Since the box - plot values are not labeled with specific numerical values in the question, we assume that we are looking for a box - plot where the left - hand side of the box (representing (Q_1)) is at (1), the line inside the box (representing the median) is at (3.5), the right - hand side of the box (representing (Q_3)) is at (5), and the end - points of the whiskers are at (0) and (9).

Without seeing the actual box - plots with labeled values, we can't give a definite choice among the options provided. But the steps to determine the correct box - plot are as above.

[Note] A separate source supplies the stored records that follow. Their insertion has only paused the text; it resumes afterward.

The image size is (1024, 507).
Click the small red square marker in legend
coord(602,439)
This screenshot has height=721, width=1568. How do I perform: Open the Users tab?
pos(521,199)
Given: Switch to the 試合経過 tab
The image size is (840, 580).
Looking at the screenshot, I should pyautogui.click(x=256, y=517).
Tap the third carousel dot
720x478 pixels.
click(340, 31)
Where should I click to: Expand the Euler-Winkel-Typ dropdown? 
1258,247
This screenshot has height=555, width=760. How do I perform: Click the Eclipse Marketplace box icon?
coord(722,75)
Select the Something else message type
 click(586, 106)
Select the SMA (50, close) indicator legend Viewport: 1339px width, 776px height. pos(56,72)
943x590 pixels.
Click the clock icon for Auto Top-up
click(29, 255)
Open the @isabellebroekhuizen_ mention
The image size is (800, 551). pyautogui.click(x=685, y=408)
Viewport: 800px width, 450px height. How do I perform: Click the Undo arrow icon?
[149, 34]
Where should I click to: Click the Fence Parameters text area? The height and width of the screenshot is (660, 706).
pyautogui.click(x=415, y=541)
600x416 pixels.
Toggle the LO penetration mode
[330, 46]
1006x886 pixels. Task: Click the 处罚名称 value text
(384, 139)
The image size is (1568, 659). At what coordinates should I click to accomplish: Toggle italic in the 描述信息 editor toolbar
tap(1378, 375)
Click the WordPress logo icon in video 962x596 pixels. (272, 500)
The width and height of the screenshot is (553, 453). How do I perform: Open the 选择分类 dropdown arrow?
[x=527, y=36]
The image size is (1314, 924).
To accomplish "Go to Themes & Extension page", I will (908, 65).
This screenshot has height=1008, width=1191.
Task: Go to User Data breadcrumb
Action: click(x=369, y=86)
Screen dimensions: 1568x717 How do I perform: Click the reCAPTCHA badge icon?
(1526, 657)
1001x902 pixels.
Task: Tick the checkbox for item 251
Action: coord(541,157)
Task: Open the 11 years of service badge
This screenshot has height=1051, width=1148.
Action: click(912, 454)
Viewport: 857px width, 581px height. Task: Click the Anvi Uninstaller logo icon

If we assume that we can visually estimate the positions of the box - plot components: We look for a box - plot where the left end of the box is near (1), the middle line of the box is near (3.5), the right end of the box is near (5), and the whiskers extend to (0) and (9).

If we had to choose based on the general shape and position of the box and whiskers: We need to find the box - plot where the box starts around (1), has a middle line around (3.5), ends around (5), and has whiskers going to (0) and (9).

If we assume the box - plots are drawn to scale and we can estimate the values: We check each box - plot for the correct position of the minimum ((0)), (Q_1) ((1)), median ((3.5)), (Q_3) ((5)), and maximum ((9)).

If we assume the first box - plot has the correct positions for these values:

Answer: The first box - plot (assuming it has the correct minimum at (0), (Q_1) at (1), median at (3.5), (Q_3) at (5), and maximum at (9))

Explanation:

Step1: Calculate minimum

The minimum of (0,1,1,1,2,3,4,4,4,6,6,9) is (0).

Step2: Calculate maximum

The maximum of (0,1,1,1,2,3,4,4,4,6,6,9) is (9).

Step3: Calculate median

With (n = 12), median (M=\frac{3 + 4}{2}=3.5).

Step4: Calculate (Q_1)

For lower half ({0,1,1,1,2,3}), (Q_1 = 1).

Step5: Calculate (Q_3)

For upper half ({4,4,4,6,6,9}), (Q_3 = 5).

Step6: Match with box - plot

Look for box - plot with these values.